Le Canada n’a cependant aucunement l’intention de réviser ses ambitions dans un avenir proche. Il se concentre plutôt sur l’implantation de son plan actuel, qui comprend un prix national pour le carbone, l’élimination des centrales électriques au charbon, l’amélioration de l’efficacité énergétique des résidences et des entreprises, et l’investissement dans des sources d’énergie propres et renouvelables.

Environnement

Ce que dit le rapport du GIEC

+ 1 °C, les impacts

Les émissions de gaz à effet de serre (GES) générées par l’homme ont déjà fait grimper la température mondiale de 1 °C depuis la révolution industrielle. « Il est probable » que le réchauffement atteigne 1,5 °C entre 2030 et 2052 s’il garde son rythme actuel. « Beaucoup de régions » connaissent un réchauffement plus rapide encore, comme l’Arctique (de deux à trois fois plus qu’ailleurs). Le dernier demi-degré engrangé est déjà associé à une recrudescence de phénomènes météorologiques extrêmes. Les émissions passées et présentes continueront à faire monter les océans, quoi qu’il arrive.

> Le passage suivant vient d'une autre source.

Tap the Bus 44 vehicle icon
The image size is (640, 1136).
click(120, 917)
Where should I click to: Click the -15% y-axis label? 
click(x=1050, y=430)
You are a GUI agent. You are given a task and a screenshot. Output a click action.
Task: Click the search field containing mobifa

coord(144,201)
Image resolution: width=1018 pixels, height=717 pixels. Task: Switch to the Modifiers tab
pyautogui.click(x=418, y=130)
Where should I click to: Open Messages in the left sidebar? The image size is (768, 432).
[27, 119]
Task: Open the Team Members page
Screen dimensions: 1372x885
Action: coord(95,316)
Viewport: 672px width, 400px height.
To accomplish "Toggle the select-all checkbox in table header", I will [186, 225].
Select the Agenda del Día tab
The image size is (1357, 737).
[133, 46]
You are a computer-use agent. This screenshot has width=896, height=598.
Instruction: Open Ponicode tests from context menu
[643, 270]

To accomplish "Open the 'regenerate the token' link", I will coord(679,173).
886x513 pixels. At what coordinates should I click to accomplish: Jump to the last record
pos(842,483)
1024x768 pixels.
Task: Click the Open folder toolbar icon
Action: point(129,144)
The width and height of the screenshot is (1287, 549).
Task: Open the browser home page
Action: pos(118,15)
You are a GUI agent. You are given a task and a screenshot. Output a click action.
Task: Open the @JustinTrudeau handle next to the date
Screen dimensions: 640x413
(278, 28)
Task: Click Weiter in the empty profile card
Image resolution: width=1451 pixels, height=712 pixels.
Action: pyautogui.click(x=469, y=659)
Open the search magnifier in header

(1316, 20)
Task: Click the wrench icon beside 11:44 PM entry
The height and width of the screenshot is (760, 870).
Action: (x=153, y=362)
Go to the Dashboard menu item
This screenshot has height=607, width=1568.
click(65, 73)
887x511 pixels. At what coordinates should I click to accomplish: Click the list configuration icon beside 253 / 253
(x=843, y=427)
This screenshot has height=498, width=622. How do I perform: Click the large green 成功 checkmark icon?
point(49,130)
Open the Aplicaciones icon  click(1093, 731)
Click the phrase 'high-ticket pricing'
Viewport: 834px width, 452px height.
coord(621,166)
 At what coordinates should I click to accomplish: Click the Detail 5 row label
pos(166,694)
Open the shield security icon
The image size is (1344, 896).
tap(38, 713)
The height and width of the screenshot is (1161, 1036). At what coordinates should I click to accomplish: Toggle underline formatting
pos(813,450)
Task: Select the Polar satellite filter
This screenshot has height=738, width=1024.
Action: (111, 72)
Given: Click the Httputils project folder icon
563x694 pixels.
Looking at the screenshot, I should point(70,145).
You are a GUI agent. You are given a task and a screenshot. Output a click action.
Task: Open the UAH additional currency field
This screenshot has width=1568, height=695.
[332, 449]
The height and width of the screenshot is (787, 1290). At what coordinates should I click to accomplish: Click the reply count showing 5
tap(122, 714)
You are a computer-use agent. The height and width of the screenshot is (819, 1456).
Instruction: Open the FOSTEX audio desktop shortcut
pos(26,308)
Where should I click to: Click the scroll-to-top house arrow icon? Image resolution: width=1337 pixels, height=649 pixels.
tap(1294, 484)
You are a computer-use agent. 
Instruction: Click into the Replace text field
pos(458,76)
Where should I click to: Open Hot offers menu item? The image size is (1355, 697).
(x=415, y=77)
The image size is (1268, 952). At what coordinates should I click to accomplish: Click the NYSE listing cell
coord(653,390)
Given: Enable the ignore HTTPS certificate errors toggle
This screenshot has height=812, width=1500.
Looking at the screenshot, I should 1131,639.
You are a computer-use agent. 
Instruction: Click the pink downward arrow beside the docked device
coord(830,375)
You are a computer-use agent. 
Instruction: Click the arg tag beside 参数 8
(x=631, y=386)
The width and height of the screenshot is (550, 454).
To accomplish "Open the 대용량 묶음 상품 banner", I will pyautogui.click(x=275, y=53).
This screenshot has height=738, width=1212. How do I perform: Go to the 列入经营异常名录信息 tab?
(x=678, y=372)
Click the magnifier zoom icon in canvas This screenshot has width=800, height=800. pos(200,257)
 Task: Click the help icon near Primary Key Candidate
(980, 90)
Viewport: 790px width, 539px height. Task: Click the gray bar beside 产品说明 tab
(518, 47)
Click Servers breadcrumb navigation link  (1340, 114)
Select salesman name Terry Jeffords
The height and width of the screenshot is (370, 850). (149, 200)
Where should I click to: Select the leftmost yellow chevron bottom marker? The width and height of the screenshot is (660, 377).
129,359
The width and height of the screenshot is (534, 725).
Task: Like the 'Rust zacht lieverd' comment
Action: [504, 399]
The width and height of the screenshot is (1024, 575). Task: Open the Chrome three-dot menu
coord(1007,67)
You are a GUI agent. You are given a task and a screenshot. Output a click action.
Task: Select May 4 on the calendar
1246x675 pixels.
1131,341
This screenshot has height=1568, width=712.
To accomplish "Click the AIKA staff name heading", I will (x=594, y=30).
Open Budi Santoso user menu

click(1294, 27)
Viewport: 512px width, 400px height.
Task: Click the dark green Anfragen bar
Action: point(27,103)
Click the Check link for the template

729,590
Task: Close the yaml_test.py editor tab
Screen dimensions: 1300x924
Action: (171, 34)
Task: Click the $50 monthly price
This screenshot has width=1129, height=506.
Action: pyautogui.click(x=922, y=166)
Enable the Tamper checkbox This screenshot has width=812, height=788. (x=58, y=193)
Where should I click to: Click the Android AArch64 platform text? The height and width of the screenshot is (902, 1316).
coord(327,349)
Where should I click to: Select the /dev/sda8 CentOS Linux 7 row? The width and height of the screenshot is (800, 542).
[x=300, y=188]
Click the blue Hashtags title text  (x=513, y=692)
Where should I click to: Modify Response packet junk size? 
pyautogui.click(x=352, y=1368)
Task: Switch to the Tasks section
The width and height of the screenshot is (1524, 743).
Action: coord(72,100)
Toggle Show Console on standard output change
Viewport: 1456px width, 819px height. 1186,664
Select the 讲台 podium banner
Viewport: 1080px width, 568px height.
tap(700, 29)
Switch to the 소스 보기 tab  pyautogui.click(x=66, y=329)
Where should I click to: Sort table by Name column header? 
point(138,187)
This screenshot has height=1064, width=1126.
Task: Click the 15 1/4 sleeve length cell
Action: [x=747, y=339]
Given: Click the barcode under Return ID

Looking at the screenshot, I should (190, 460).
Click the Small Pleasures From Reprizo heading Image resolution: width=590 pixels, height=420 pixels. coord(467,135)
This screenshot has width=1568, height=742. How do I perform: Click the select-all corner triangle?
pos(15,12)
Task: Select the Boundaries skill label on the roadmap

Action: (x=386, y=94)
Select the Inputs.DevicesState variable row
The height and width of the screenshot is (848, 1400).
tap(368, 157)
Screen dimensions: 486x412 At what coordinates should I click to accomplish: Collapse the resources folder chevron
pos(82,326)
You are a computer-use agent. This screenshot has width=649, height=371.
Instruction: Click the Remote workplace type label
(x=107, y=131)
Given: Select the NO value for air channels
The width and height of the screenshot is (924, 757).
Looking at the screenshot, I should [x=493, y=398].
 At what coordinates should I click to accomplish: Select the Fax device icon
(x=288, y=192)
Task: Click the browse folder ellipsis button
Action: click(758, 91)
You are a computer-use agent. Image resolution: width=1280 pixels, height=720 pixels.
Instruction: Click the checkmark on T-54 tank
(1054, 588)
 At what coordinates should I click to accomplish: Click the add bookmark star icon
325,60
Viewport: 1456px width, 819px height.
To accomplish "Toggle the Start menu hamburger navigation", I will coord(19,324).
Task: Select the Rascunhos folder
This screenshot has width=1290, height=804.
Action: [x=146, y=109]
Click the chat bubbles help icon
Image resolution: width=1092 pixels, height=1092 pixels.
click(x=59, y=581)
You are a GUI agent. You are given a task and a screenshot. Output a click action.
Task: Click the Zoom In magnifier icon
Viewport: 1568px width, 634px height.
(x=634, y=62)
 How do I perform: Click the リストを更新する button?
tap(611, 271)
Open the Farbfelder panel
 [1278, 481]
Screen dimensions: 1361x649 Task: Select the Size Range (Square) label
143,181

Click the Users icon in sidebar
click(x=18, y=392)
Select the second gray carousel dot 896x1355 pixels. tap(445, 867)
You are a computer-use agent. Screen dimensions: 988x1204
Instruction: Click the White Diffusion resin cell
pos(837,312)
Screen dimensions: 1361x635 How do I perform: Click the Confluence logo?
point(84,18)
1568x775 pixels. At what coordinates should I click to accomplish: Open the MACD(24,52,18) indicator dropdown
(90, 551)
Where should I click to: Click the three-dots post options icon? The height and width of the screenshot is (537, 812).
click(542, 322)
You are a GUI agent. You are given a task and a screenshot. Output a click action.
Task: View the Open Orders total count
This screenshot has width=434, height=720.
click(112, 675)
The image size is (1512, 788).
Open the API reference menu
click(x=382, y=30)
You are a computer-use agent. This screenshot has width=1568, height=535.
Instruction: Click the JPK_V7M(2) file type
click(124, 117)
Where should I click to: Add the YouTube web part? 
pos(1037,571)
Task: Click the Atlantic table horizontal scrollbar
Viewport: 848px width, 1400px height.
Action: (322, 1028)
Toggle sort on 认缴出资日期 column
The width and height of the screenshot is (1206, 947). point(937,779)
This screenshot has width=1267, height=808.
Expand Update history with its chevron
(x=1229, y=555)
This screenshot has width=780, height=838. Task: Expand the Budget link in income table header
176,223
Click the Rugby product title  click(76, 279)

+ 1,5 °C ou + 2 °C, des effets bien différents

Les différences sont « nettes » entre + 1 °C (situation actuelle), + 1,5 °C et + 2 °C. Un réchauffement de 2 °C par rapport à l’ère préindustrielle signifierait des vagues de chaleur dans la plupart des régions. Les jours chauds vont croître à peu près partout, en particulier sous les tropiques – zones sensibles, car encore épargnées par les variations. Les précipitations liées aux cyclones gagneront en intensité. Le niveau des mers, si l’on s’en tient à + 1,5 °C, aura gagné de 26 à 77 cm d’ici à 2100, selon les projections. À + 2 °C, ce serait 10 cm de plus, soit jusqu’à 10 millions de personnes supplémentaires touchées.

Impact moindre à + 1,5 °C

L’impact sur les espèces sera moindre à + 1,5 °C : moins d’incendies de forêt, de pertes de territoire, d’espèces invasives… À + 1 °C, 4 % de la surface terrestre change d’écosystème ; à + 2 °C, ce sera 13 %. Une augmentation de 1,5 °C limiterait l’acidification de l’océan (liée aux concentrations accrues de CO2), qui menace la survie d’espèces (poissons, algues, etc.) et avec elle les services rendus à l’homme, comme la pêche. À + 1,5 °C, l’Arctique connaîtra un été sans banquise par siècle ; ce sera un par décennie à + 2 °C.

2400 milliards à investir

Pour rester à + 1,5 °C, il faut faire décliner les émissions de CO2 bien avant 2030 – et fortement. Ce recul massif nécessaire exigera « une transition rapide et de grande portée en matière d’énergies, d’usage des sols, de transports, de bâtiments et de systèmes industriels », un mouvement « sans précédent », car impliquant tous ces secteurs à la fois. Selon le rapport, quelque 2400 milliards de dollars d’investissements annuels seront nécessaires entre 2016 et 2035 pour la transformation des systèmes énergétiques, soit 2,5 % du PIB mondial. Un coût qu’il faut mettre en regard avec celui, bien plus élevé, de l’inaction, soulignent les scientifiques.